10 Steps for Perfect Home Canning

  1. Bringing a canning kettle of water to a boil takes awhile—up to 45 minutes over high heat. Be sure to get it on the stove before you start anything else. The canner should be about half full for pint jars and two-thirds full for quart jars.

  2. Sterilize the jars and lids by setting them in boiling water for 10 minutes or running them through the "sterilize" cycle on a dishwasher.

  3. Make sure to thoroughly rinse and pat dry the produce you're canning before you start the recipe.

  4. Ladle food into sterilized jars through a wide-mouth funnel. Make sure to leave the headspace (the space between the top of the preserves and the top of the jar) specified in the recipe. If the final jar you fill isn't full, don't process it. You can cover it can keep it in the fridge instead.

  5. Run a thin-bladed knife along the inside of the jar to release any air bubbles along the sides of the jars. Wipe top edges of jars clean with a damp cloth or the jars may not seal.

  6. When you put the lids on the jars, make sure that the sealing compound around the edges of the lids touches the rims of the jars. Screw the metal rings on firmly but not tightly and don't force them. Just screw them on, so they stay in place.

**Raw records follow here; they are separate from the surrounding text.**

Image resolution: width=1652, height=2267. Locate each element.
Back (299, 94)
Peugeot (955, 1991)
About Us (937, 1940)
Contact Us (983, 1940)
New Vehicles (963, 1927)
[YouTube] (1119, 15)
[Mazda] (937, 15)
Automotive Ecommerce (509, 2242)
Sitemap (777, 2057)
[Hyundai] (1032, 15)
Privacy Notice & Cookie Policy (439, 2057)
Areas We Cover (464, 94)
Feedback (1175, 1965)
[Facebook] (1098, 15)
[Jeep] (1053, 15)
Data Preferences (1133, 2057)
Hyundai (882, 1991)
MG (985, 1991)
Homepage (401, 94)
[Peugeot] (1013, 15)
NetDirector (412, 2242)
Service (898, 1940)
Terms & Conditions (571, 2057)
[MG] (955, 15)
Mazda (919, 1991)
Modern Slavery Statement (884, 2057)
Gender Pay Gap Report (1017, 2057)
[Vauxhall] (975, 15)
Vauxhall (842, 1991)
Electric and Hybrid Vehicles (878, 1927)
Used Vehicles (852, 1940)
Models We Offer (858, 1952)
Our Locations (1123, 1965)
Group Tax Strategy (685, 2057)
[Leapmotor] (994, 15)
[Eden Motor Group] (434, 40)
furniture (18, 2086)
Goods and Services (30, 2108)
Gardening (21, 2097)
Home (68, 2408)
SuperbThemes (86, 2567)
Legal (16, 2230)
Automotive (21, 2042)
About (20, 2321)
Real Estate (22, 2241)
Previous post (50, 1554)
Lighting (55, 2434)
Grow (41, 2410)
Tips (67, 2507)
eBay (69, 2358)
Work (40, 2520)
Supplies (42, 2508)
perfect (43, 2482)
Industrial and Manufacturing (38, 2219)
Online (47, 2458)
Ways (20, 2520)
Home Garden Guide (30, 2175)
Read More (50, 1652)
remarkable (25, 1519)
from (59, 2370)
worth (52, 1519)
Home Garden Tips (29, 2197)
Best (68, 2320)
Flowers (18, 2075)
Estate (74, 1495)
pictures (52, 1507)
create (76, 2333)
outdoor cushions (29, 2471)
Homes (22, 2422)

  7. Lower the jars into the boiling water (180 F to 185 F for pickles). The jars should be covered by at least 1 inch of water. Add boiling water, if needed, during processing, to keep that 1-inch buffer. Cover canning kettle to return water to a boil. Process for the time specified in the recipe.

  8. Lift jars out with tongs. Have a hot pad on your other hand, just in case you need to grab something—set jars on a flat work surface. Pat dry, if you want. Don't tighten the rings, just let them sit until completely cool to room temperature. You may hear a slight "ping" from the jars as they seal. This is a good thing.

  9. Push down in the center of each jar. If it stays down, excellent. The jar is sealed. If it pops up the jar isn't sealed. Store unsealed jars in the fridge and use contents sooner rather than later.

  10. Make sure to label jars with contents and canning date—store jars in a cool, dark place and use within a year.